• [Quoted passage]:
Source: Anthony Hallam (1977–79) Fossiles témoins de la dérive des continents. Pour la Science -La dérive des continents -La tectonique des plaques. Paris: Belin. p. 205.
E. Suess defends the theory of the contraction of the globe, based on the principle of the cooling of the Earth, which would be at the origin of the reliefs of the Earth’s crust. Taking into account tectonic and paleontological arguments, including one of his discoveries the seed ferns called Glossopteris, he argues that the continents of Africa, Australia, South America, Madagascar, and India were related in the past. His explanatory model proposes that these continents were connected at one time by continental bridges, forming a supercontinent in the southern hemisphere, which he calls “Gondwana,” in reference to a region of India. Another consequence of the contraction of the globe, these bridges would have collapsed and this collapse would be the origin of a paleo-ocean that he calls the “Tethys.”

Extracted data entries
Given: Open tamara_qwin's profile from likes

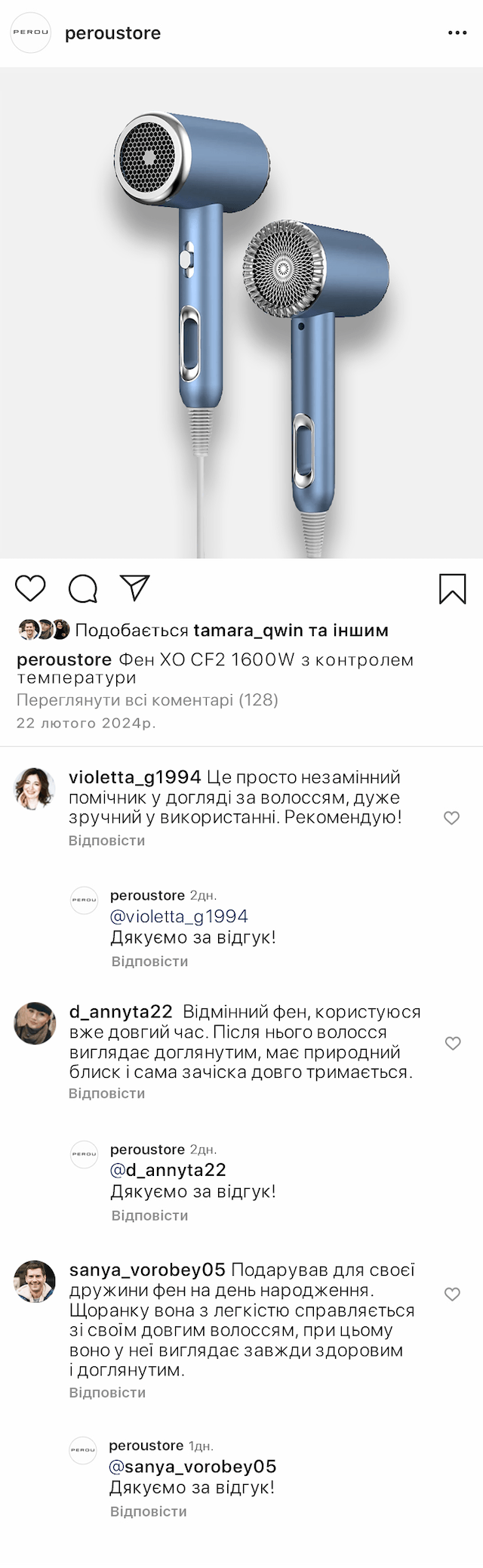Looking at the screenshot, I should [x=249, y=630].
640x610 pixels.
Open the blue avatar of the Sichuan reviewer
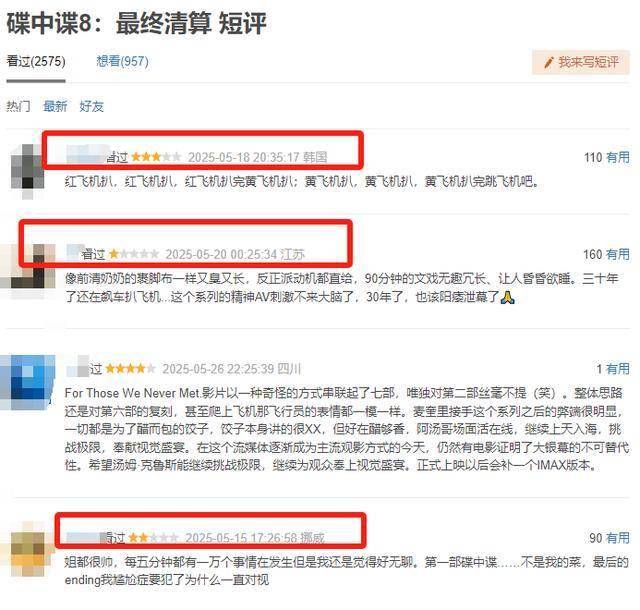point(27,382)
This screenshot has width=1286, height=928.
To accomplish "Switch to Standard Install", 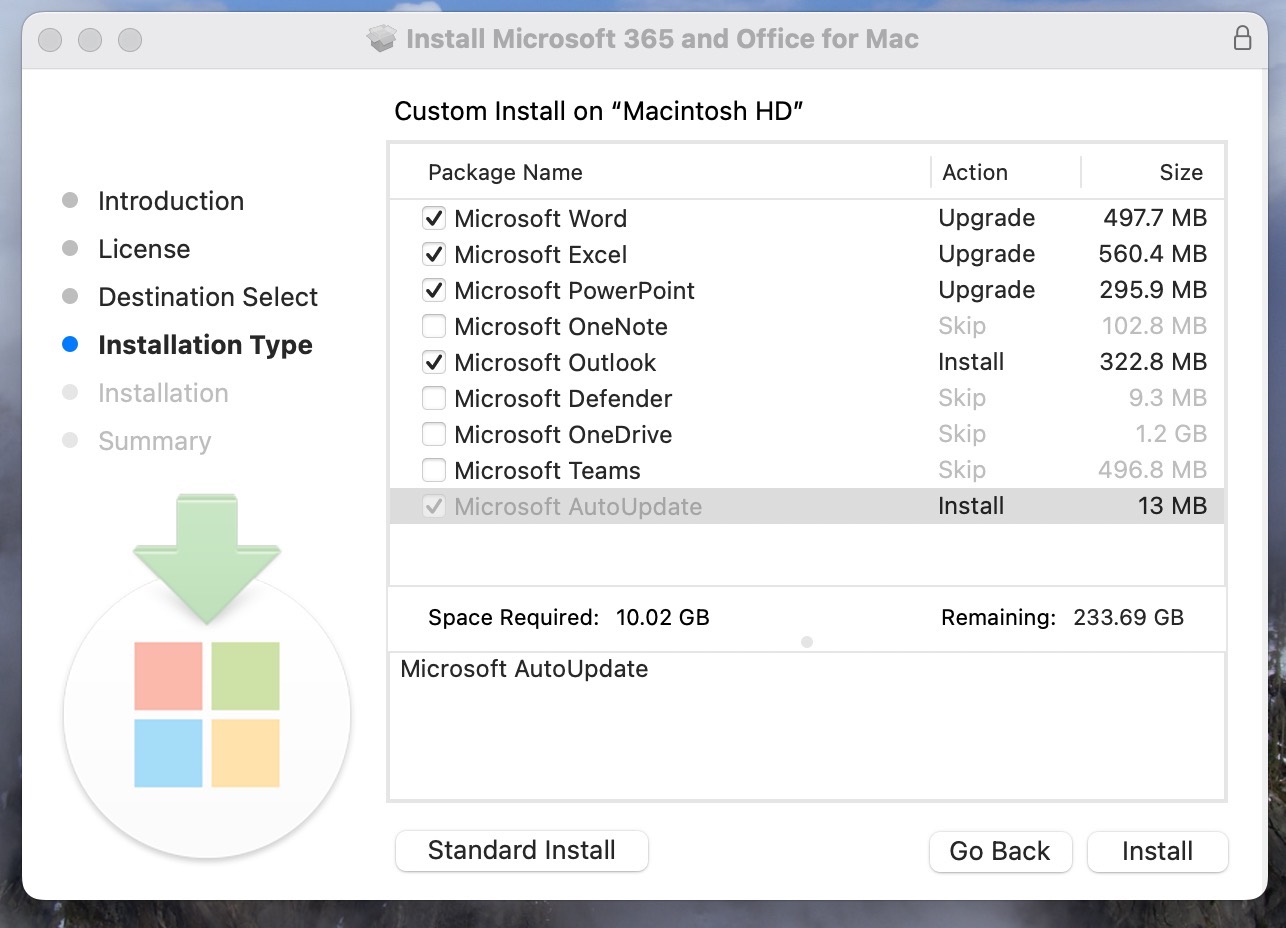I will click(521, 850).
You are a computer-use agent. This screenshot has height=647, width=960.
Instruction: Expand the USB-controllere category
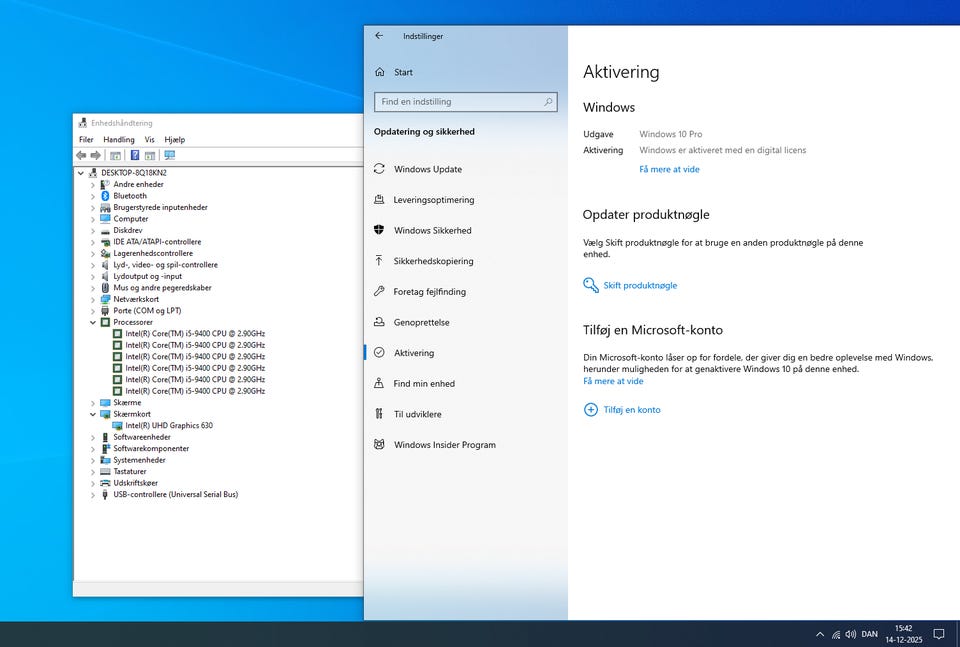pyautogui.click(x=93, y=494)
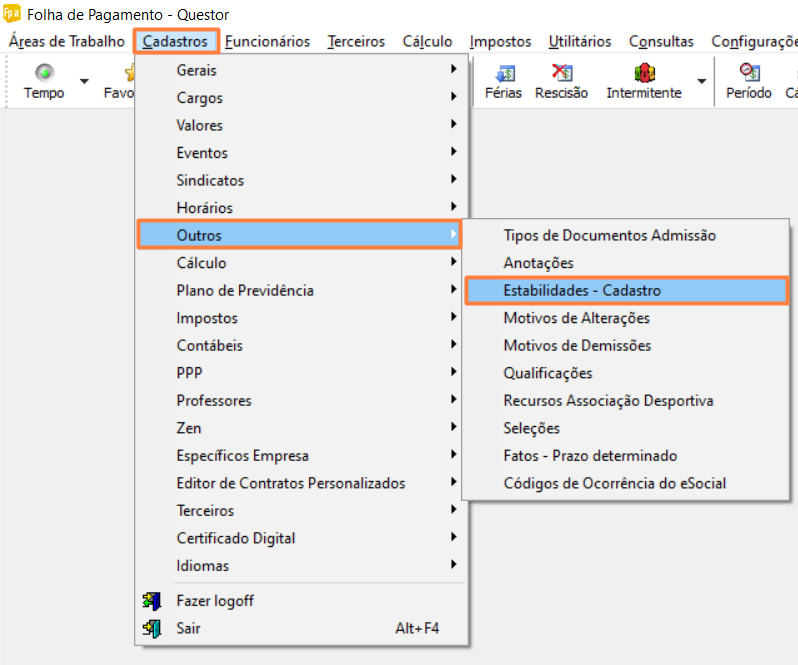Choose Motivos de Demissões entry
798x665 pixels.
pyautogui.click(x=577, y=345)
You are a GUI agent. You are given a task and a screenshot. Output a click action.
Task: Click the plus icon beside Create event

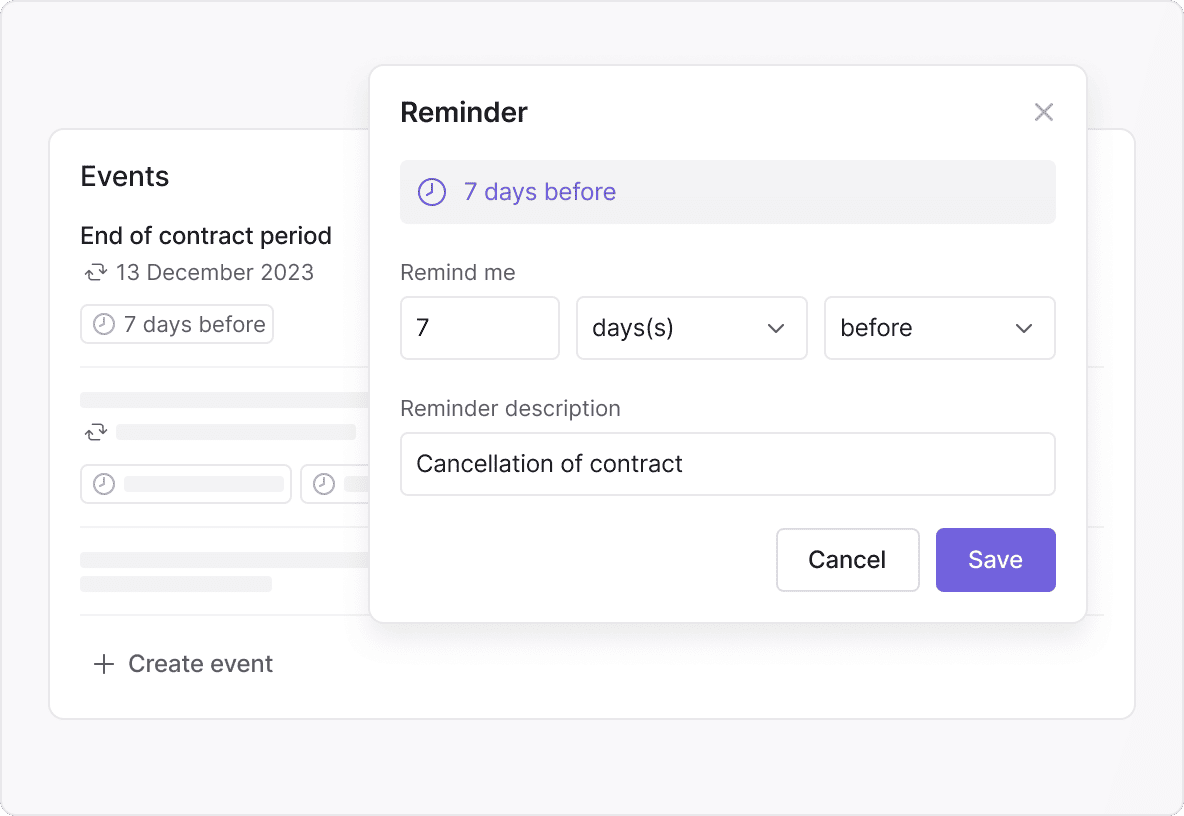103,664
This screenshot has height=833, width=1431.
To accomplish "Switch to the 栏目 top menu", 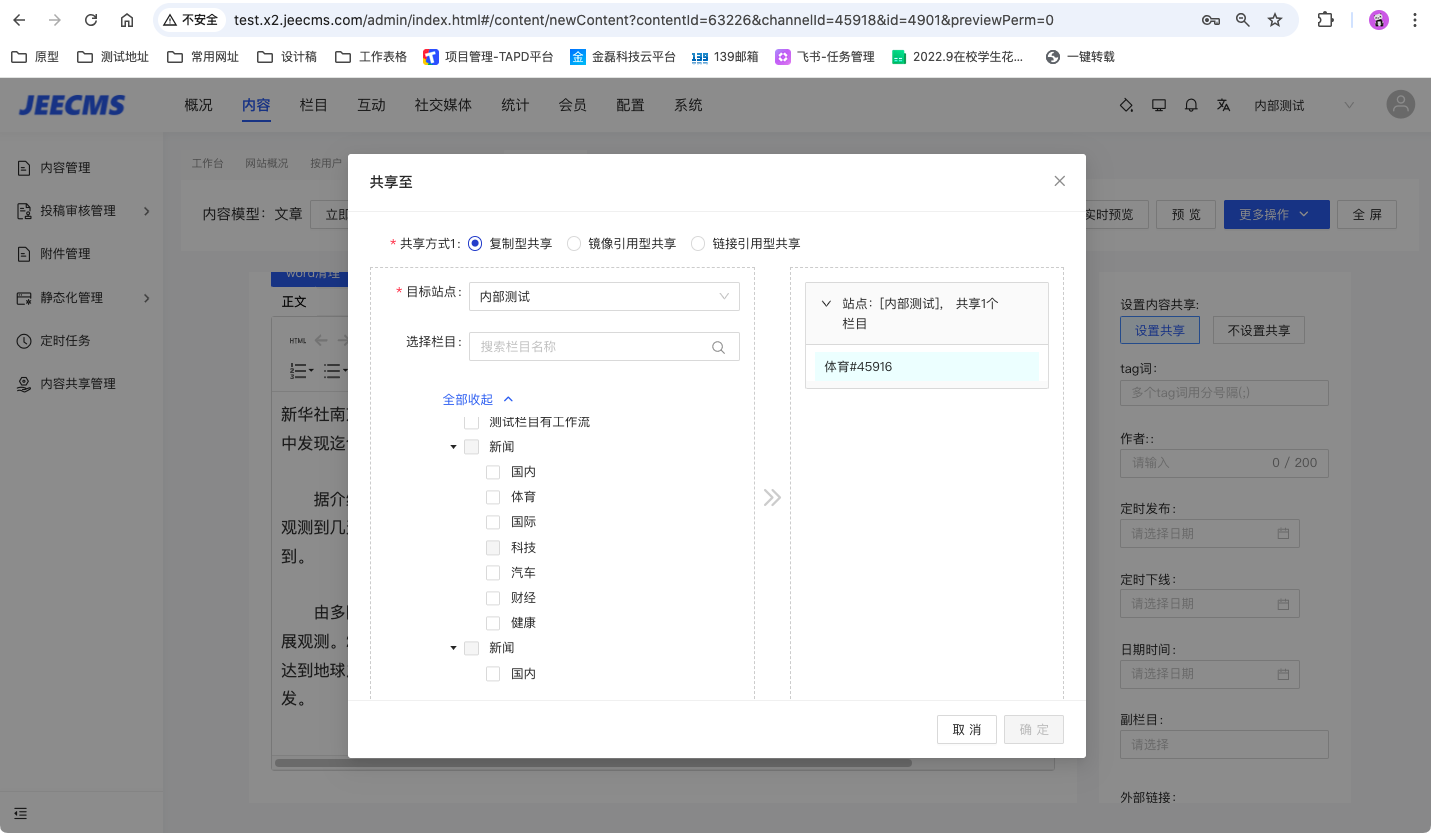I will point(314,105).
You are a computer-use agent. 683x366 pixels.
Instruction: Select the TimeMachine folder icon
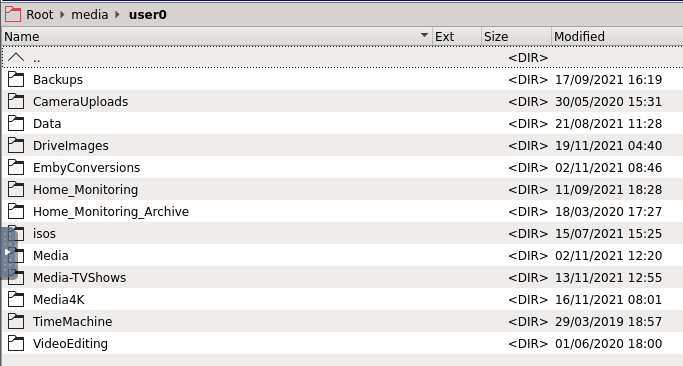(16, 322)
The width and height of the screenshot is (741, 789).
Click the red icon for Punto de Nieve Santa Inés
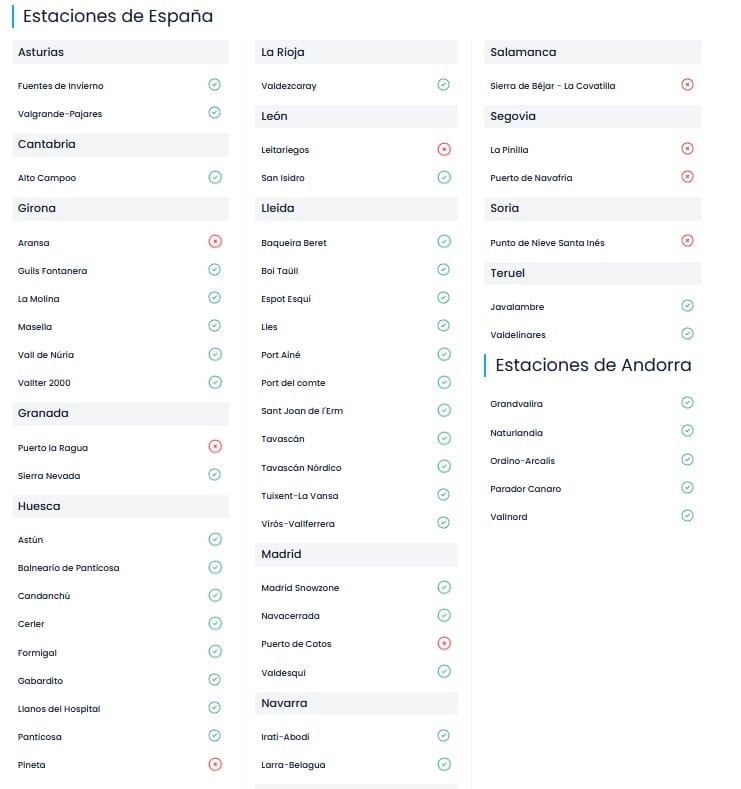tap(687, 241)
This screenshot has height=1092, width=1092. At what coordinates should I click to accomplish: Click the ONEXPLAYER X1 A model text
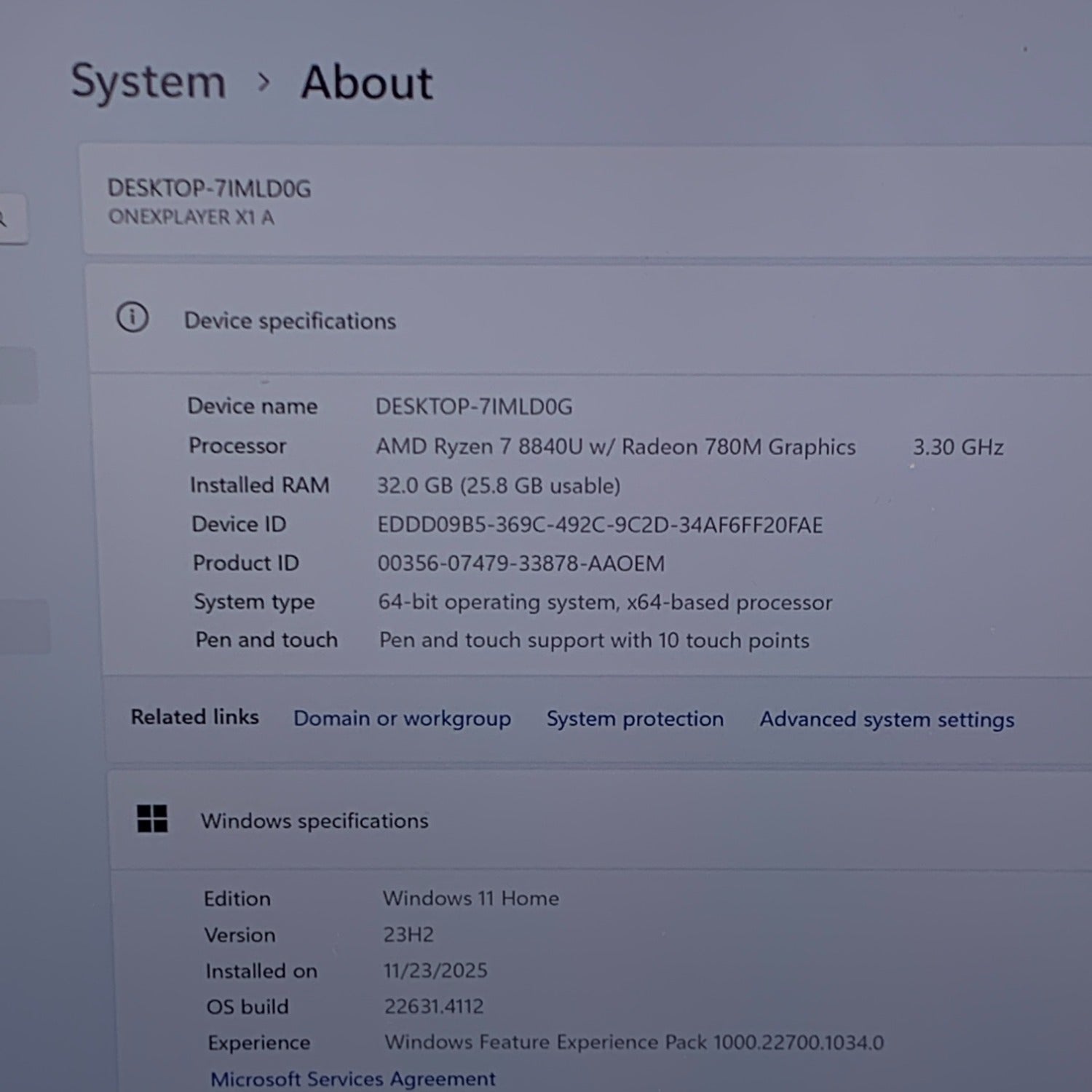(191, 218)
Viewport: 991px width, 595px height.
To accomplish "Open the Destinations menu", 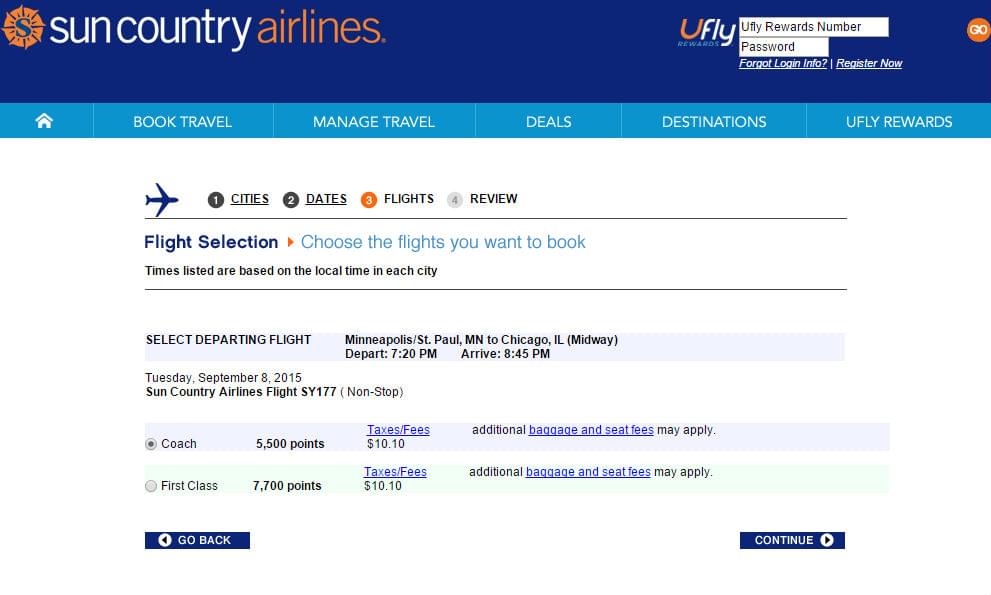I will 714,121.
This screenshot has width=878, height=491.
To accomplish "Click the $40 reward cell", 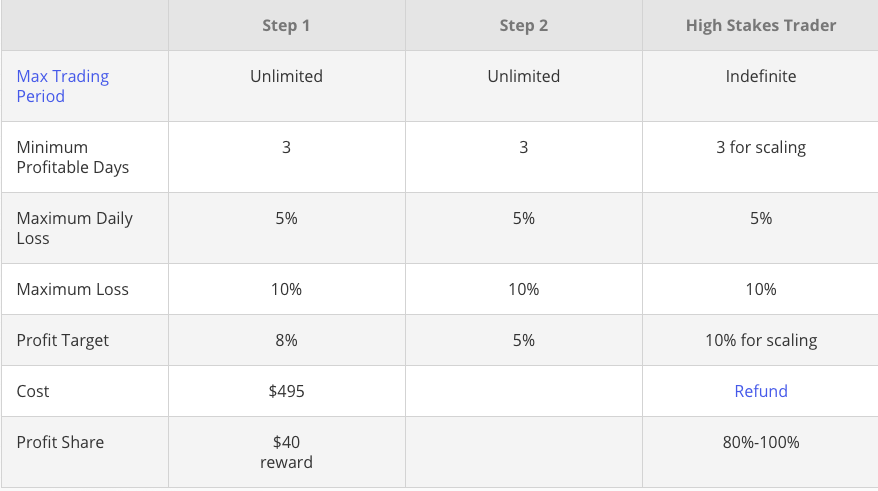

• [Assignment]: Can you output, word for word, the stretch of the passage on Suess's contraction theory from "Source: Anthony Hallam" through "Belin. p. 205."? These records were drawn from a separate source.

• [Answer space]:
Source: Anthony Hallam (1977–79) Fossiles témoins de la dérive des continents. Pour la Science -La dérive des continents -La tectonique des plaques. Paris: Belin. p. 205.